Aux yeux de l’éditrice responsable du livre de Laurent Turcot, les fautes que l’Université reproche au professeur ne sont que des « maladresses ».

« Tout ceci est disproportionné par rapport à la faute commise », estime Sophie Kucoyanis, responsable des collections Folio histoire chez Gallimard, lorsque jointe à Paris.

À ses yeux, il s’agit en plus d’une « faute partagée ».

« L’auteur, croyant bien faire, a coupé des guillemets et des sources qui alourdissaient le propos et l’éditeur ne s’est pas rendu compte de ce type de coupes. Donc il y a faute partagée parce que l’auteur n’aurait pas dû faire ça. Et l’éditeur aurait dû le voir. »

De plus, « nul auteur ou éditeur » des œuvres plagiées n’a adressé quelque « plainte quant à ce livre », a-t-elle souligné.

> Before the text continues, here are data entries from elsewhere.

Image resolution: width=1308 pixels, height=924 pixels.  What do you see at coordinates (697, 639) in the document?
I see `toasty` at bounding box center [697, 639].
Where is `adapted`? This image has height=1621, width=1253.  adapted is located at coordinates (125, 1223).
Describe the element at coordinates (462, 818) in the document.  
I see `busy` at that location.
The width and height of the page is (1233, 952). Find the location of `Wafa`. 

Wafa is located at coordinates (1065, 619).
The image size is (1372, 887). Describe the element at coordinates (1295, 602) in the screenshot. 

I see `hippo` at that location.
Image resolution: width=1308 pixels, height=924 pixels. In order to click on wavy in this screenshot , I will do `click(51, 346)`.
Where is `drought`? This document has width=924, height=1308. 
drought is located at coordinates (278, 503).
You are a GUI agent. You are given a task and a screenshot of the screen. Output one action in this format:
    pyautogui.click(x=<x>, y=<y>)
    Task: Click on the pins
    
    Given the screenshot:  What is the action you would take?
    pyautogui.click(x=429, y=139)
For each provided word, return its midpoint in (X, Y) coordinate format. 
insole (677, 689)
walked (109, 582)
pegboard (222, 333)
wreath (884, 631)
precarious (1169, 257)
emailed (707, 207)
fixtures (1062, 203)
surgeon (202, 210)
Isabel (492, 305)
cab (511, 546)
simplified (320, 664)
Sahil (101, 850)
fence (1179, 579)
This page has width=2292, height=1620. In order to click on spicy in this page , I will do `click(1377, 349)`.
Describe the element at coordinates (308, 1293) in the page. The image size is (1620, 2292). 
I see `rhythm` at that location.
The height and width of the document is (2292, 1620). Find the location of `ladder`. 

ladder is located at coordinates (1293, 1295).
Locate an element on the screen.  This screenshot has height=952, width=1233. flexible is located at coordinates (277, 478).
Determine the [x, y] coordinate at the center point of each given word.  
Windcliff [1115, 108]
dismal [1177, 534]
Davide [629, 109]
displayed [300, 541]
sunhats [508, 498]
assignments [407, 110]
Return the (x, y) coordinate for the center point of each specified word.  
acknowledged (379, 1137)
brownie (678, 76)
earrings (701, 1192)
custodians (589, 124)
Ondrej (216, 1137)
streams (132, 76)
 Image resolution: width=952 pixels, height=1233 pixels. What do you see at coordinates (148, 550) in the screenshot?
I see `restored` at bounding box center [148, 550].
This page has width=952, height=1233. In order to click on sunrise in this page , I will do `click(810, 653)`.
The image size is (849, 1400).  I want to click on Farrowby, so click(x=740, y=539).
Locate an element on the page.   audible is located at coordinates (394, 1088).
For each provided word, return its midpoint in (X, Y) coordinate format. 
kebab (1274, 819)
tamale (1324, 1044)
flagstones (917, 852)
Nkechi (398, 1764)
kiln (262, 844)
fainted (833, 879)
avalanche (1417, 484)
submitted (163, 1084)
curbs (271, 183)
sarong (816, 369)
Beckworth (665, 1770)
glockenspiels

D’AUTRES CAS NON IDENTIFIÉS ?  

Laurent Turcot affirme que l’Université a passé son livre au peigne fin et n’a trouvé aucun cas supplémentaire de plagiat.

« Ce sont les seuls 13 cas », a-t-il insisté. 

Il a précisé que l’UQTR a « le logiciel qui permet de voir d’où viennent les parties du livre ». 

Au vice-rectorat à la recherche, on a toutefois relativisé l’opération. 

« Passer au crible, c’est peut-être un peu fort », a répondu le vice-recteur Sébastien Charles.

D’ailleurs, le dossier expédié au Journal comportait les 13 cas de plagiat analysés par l’UQTR. Mais s’ajoutait à ceux-ci un 14e, plus précisément un paragraphe sans appel de note et très semblable à l’extrait d’un site web non mentionné par M. Turcot dans son ouvrage. 

De plus, le 23 mars, Le Journal a reçu un autre envoi anonyme exposant un cas similaire en lien avec un autre site web. Il s’agit donc d’un 15e cas potentiel de plagiat.